Rekonstruksi Konsep Mawani’ al-Irtsi Dalam Perspektif Tafsir Pluralisme Agama
Oleh: Ahmad Syahrus Sikti.
A. Pendahuluan
Penegakan hukum Islam di Indonesia saat ini sedang mengalami kemunduran bahkan keterbelakangan dari masyarakat global. Salah satunya adalah hukum kewarisan Islam. Dasar pemikiran menjadikan hukum kewarisan bersifat qada’i adalah agar hukum waris dapat membangun relasi sosial secara berkesinambungan. Artinya hukum waris laksana bandul yang selalu bergoyang ke sisi kiri dan sisi kanan yaitu aspek agama dan aspek sosial. Namun hingga saat ini, hukum waris masih dipahami bersifat diyani yaitu hanya dilihat dari aspek agama saja.

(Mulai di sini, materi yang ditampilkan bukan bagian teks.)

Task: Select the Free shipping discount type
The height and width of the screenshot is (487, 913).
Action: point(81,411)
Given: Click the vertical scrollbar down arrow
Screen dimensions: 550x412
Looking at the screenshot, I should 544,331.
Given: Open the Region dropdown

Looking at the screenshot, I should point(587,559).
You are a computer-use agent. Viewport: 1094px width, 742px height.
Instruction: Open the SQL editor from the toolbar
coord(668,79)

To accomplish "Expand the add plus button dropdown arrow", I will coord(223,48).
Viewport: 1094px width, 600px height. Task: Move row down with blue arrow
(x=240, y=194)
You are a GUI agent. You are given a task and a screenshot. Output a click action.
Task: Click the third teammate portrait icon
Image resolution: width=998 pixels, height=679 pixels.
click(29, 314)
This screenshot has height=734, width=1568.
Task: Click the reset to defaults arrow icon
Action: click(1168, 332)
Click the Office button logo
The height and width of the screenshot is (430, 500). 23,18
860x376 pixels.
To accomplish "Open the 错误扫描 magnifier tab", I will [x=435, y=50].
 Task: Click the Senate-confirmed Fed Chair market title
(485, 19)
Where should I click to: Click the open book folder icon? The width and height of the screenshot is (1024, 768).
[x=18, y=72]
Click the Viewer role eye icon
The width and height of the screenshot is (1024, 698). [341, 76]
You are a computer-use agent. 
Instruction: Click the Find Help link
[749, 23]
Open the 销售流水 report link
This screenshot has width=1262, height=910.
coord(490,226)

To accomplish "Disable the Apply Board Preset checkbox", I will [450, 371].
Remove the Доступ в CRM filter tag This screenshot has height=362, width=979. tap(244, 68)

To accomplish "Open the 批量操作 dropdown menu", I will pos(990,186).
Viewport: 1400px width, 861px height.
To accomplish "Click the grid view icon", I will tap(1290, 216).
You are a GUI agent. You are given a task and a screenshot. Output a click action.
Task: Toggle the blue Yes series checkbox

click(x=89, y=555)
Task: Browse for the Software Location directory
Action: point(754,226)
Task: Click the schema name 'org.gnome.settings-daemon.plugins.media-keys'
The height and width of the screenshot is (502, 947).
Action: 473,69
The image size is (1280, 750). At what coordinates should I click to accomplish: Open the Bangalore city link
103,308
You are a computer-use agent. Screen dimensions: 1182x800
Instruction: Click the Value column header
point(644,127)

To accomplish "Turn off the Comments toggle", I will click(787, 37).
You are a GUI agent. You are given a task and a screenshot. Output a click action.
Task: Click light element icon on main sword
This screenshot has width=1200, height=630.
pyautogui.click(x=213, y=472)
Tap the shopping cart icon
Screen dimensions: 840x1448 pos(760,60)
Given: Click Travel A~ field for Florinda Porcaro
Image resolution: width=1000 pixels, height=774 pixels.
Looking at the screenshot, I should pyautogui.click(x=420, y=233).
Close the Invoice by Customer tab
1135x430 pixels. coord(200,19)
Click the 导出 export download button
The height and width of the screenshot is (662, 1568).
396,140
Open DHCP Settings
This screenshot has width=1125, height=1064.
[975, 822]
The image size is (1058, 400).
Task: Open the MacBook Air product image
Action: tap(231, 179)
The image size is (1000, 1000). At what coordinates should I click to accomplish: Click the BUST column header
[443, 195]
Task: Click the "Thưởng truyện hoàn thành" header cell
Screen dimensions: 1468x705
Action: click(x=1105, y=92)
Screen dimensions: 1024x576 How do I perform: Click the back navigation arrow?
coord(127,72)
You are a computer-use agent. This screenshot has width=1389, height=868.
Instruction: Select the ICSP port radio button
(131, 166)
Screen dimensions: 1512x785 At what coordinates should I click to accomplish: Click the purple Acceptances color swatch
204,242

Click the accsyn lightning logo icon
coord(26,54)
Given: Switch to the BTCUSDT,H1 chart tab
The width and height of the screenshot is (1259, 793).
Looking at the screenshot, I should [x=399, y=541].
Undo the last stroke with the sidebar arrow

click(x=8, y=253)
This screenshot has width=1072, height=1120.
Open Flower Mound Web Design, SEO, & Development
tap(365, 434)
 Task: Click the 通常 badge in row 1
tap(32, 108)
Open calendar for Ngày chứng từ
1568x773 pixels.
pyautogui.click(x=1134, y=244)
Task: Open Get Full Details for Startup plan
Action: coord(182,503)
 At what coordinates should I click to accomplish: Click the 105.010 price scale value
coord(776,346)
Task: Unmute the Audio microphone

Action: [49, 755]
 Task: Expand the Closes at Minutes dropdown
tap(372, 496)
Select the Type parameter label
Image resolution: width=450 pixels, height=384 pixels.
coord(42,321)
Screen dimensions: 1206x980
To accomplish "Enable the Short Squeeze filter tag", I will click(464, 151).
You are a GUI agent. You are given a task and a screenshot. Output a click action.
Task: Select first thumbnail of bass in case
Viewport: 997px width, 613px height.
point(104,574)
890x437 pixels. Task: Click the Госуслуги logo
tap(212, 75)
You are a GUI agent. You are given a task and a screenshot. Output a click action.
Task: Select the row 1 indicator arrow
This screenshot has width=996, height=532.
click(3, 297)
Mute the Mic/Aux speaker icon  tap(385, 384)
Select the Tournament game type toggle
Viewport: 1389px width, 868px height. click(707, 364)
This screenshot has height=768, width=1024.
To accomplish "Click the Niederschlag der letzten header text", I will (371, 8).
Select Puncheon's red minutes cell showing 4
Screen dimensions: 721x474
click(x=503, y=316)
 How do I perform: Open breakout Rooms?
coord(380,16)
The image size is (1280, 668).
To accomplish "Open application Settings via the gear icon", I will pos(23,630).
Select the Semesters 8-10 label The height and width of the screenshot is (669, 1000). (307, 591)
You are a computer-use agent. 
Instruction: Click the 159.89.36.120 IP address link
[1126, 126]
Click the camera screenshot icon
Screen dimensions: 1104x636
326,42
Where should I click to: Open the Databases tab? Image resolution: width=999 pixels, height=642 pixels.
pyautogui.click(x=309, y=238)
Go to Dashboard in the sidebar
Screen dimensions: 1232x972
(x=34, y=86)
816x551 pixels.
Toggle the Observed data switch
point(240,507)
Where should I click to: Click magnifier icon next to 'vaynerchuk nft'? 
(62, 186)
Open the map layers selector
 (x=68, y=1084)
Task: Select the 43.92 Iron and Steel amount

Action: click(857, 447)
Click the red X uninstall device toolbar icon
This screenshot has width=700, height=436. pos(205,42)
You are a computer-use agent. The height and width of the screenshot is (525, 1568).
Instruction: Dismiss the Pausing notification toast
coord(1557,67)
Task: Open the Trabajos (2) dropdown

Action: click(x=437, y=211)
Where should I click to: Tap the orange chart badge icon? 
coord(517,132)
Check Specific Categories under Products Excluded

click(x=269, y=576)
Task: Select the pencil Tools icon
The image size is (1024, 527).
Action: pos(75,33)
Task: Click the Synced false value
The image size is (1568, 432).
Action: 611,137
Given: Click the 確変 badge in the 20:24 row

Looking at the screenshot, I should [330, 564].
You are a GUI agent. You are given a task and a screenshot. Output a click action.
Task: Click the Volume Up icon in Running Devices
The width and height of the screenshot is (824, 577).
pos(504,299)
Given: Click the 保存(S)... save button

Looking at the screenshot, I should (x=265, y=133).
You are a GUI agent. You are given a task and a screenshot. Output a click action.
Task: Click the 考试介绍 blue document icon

Salah satu konsep hasil produksi para yuris klasik dalam hukum kewarisan adalah doktrin tentang mawani’ al-irtsi yaitu penyebab-penyebab terhalangnya ahli waris dalam menerima harta pusaka dari pewaris yang meliputi murtad (keluar dari Islam), membunuh dan zina.
Nomenklatur murtad di dalam hukum beragama hanya dikenal di dalam ajaran Islam. Orang yang murtad (keluar dari Islam) memiliki sanksi hukum baik pidana berupa dibunuh maupun perdata berupa tidak mendapatkan harta warisan. Sanksi perdata ini terkesan seolah-olah hukum waris Islam tidak berkemanusiaan dan tidak mengapresiasi nilai-nilai kebebasan beragama (freedom of religioun).
Untuk menjawab kesan tidak baik ini, perlu dirancang kembali (re-design) secara proporsional mengenai konsep mawani’ al-irtsi dari aspek agama dan aspek sosial. Harapannya agar marwah hukum waris Islam kembali kepada fitrahnya yang bersifat ramah (the smiling face) terhadap agama lain dan tidak bertoleransi terhadap perilaku kekerasan atas nama agama demi keutuhan dan kedaulatan Negara Republik Indonesia.